Exercise directions:
Every line containing the string "Aptitude" is to be copied from the records.

[Opening Records shown section]

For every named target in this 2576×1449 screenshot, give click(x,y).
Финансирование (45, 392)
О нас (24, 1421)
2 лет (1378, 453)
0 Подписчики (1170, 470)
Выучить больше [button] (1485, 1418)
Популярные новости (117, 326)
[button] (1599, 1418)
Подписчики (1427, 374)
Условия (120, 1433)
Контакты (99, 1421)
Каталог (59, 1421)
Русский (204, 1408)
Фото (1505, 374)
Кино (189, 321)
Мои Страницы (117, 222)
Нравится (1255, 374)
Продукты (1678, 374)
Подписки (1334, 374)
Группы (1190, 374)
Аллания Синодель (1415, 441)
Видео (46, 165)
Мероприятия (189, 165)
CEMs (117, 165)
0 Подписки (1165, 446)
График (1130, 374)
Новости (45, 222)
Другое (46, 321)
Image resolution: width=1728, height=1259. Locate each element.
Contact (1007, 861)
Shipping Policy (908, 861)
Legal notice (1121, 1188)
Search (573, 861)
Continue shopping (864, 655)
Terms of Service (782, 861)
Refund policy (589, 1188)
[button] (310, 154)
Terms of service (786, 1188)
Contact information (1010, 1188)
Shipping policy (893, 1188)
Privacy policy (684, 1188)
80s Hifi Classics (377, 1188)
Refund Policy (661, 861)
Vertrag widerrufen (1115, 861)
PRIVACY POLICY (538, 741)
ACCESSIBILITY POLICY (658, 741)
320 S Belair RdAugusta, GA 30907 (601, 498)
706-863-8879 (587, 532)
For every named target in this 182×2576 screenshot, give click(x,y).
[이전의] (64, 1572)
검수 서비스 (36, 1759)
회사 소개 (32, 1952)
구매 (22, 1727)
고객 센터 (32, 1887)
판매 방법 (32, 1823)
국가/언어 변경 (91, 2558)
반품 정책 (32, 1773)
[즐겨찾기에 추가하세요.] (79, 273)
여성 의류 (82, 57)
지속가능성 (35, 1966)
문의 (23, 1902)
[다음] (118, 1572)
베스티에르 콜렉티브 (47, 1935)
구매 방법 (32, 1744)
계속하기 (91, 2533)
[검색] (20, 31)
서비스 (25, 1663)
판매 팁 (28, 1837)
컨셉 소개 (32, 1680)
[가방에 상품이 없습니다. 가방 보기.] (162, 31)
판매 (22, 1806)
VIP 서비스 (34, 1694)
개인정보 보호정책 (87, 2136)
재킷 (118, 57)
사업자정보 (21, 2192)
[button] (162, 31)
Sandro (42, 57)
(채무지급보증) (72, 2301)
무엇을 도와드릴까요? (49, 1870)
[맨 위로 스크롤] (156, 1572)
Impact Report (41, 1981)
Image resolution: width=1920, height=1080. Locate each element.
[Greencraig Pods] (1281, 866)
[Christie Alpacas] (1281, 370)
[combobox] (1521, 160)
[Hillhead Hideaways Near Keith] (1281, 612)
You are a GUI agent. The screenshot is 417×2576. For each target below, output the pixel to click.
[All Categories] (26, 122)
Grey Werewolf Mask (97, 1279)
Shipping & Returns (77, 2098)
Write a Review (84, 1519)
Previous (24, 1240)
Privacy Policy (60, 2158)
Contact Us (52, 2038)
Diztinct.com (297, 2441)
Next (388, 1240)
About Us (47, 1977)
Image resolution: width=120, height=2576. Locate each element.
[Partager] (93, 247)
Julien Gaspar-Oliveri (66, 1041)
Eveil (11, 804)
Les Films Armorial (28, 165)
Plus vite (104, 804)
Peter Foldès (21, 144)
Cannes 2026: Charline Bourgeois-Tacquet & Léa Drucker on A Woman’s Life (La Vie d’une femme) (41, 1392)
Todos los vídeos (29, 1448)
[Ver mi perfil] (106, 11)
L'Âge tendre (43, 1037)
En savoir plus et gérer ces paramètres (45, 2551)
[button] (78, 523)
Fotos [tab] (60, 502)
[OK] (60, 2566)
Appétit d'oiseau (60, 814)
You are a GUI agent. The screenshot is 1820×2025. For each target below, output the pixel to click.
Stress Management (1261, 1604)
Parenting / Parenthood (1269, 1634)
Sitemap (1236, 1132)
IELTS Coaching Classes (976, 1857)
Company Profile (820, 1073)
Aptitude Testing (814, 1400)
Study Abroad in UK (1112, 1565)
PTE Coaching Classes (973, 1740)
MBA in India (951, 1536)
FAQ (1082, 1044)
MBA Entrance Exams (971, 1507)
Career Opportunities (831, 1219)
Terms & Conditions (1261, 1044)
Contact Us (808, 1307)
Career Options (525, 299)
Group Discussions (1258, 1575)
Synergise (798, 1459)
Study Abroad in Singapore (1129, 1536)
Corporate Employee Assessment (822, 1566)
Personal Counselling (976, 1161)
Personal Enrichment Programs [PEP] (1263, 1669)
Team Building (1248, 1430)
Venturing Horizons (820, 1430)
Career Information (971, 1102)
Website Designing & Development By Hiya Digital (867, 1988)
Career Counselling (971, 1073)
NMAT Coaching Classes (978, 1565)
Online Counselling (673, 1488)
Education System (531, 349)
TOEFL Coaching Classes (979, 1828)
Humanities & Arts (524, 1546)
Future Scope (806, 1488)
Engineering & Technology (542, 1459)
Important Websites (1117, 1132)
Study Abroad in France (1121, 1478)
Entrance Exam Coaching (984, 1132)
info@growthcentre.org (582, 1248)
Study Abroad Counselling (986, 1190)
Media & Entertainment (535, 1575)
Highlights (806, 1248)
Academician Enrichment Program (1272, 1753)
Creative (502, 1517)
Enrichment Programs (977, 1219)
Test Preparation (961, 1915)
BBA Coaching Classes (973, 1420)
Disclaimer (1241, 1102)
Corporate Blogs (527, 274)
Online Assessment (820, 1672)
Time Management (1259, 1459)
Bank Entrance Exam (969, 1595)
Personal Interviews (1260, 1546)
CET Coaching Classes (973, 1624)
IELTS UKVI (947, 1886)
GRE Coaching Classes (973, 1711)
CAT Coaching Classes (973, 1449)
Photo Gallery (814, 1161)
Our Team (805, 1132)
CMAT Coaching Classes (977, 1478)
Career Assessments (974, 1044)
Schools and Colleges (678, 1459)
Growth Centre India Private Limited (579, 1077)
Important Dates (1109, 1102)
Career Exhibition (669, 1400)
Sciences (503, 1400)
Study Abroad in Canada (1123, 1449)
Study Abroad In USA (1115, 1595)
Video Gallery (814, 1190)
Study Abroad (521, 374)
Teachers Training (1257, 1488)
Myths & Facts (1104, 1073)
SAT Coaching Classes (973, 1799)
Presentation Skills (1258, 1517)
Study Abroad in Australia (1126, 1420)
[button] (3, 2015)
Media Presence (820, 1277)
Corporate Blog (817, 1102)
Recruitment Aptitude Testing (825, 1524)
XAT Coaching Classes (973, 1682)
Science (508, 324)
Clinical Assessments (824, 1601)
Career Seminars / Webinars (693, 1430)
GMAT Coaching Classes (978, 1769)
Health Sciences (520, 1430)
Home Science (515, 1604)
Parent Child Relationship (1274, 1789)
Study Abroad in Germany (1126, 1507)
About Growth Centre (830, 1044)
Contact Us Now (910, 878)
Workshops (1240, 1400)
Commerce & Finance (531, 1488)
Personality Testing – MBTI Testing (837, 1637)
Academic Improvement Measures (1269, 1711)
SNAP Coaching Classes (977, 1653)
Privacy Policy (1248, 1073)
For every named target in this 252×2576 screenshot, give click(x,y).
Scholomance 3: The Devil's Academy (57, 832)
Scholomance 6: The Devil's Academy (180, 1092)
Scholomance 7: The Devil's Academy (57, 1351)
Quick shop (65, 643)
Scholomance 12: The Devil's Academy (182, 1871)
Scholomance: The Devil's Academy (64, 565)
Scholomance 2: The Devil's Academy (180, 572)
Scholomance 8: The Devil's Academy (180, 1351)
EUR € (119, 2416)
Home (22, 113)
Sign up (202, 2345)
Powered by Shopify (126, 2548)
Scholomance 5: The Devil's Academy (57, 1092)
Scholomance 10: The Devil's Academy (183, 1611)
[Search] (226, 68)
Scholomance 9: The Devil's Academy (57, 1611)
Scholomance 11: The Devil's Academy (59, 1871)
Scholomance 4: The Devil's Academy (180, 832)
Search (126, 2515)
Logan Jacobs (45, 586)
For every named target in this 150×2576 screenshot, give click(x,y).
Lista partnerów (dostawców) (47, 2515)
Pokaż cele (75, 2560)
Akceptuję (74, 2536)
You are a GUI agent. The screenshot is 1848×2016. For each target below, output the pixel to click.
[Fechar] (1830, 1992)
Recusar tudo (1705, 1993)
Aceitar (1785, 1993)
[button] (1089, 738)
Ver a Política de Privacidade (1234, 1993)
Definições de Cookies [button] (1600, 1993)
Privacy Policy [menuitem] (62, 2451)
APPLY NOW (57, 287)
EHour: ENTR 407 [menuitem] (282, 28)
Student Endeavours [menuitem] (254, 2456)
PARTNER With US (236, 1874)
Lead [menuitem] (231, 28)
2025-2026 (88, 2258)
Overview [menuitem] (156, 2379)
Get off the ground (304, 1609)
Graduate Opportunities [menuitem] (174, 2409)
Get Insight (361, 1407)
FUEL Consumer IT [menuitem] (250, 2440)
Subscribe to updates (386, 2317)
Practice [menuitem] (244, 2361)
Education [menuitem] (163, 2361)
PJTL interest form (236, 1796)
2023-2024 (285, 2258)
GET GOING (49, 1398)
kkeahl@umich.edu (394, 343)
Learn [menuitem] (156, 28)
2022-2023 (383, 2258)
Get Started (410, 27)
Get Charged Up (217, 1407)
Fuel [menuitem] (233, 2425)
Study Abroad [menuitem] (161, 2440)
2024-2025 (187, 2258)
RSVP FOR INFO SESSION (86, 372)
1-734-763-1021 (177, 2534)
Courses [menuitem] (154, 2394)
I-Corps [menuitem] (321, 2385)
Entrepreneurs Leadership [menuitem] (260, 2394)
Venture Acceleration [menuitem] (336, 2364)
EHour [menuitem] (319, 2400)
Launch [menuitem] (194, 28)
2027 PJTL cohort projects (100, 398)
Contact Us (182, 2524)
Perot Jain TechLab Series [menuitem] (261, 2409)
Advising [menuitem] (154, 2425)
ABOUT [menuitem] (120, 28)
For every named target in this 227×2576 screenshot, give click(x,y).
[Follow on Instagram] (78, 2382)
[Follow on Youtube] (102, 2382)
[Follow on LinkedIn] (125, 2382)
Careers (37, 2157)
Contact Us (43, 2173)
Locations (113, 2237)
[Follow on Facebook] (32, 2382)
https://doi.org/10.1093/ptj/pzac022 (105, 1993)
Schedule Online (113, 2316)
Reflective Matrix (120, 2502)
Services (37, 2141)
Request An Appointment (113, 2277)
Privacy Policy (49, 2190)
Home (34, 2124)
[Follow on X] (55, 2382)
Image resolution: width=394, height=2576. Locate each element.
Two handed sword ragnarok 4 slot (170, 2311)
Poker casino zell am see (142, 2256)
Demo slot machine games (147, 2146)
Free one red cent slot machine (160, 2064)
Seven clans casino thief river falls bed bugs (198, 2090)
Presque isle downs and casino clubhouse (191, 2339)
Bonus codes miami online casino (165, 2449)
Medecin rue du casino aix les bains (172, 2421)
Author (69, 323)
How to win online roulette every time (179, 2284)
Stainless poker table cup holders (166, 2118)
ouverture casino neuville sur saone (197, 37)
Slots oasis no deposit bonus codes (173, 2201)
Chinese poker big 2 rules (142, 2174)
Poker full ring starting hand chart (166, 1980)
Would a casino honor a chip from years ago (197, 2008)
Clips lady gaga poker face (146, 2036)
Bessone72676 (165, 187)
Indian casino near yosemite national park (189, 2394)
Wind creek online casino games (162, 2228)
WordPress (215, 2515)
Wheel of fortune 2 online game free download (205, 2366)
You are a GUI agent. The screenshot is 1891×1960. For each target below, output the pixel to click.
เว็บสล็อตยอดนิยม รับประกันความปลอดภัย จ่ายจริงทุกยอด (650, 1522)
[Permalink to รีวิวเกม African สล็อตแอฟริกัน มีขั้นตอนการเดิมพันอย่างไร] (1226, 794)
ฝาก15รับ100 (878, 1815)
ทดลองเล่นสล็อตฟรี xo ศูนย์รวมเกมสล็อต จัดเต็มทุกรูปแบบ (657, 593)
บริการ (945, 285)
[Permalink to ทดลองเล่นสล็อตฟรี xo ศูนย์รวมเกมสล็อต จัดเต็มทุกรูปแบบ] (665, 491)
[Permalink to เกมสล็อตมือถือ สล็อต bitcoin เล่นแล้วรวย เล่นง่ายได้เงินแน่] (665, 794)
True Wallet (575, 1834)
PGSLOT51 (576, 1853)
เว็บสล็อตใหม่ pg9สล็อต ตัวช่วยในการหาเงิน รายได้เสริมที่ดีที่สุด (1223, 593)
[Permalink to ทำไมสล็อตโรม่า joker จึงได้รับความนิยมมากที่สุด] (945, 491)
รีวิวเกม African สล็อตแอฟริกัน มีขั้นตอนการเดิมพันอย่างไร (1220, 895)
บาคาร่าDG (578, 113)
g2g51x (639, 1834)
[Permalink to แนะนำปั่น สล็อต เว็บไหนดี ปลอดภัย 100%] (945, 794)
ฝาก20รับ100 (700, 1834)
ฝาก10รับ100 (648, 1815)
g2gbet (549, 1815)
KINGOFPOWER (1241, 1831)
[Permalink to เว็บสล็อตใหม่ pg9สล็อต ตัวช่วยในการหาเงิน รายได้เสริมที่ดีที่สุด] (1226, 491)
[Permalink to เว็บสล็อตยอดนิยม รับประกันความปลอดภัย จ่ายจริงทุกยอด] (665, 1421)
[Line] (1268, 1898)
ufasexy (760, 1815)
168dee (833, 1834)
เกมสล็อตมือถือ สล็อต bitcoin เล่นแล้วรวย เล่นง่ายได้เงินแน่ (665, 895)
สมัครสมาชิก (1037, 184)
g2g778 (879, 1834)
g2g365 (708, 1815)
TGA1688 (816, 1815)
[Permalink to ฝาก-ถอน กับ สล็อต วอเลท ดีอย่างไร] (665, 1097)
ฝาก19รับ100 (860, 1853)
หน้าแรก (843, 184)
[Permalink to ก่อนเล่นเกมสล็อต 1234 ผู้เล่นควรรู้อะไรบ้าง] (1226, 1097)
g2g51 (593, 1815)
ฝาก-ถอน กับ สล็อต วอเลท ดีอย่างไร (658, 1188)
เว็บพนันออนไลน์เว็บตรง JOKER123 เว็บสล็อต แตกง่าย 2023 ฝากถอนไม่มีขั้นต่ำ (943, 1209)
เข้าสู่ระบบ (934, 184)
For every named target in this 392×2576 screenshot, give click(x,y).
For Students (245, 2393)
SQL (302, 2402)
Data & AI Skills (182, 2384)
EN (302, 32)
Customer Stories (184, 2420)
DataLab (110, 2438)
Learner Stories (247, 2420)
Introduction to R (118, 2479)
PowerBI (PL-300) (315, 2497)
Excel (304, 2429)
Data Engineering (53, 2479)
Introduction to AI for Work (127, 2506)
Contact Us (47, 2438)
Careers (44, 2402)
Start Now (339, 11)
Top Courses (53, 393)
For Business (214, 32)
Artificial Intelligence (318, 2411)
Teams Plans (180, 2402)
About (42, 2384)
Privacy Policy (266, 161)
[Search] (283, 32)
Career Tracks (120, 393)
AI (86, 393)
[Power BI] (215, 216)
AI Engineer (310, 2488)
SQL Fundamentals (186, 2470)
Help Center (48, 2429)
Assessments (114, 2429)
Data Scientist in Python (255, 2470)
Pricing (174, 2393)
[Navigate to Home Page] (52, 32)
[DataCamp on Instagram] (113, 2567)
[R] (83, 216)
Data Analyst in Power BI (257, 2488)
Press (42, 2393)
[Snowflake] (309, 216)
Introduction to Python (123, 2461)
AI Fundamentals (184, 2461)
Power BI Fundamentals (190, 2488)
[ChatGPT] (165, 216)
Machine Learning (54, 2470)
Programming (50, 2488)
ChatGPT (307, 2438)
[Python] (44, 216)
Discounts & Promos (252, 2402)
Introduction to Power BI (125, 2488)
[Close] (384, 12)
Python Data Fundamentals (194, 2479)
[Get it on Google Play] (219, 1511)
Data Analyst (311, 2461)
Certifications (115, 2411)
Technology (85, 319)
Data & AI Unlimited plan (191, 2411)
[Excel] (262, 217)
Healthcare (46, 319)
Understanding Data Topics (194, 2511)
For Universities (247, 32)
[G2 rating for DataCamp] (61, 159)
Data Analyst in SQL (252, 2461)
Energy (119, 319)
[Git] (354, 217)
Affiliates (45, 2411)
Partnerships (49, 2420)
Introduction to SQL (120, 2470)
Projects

[Closing Records shown section]

Task answer:
Aptitude Testing (814, 1400)
Recruitment Aptitude Testing (825, 1524)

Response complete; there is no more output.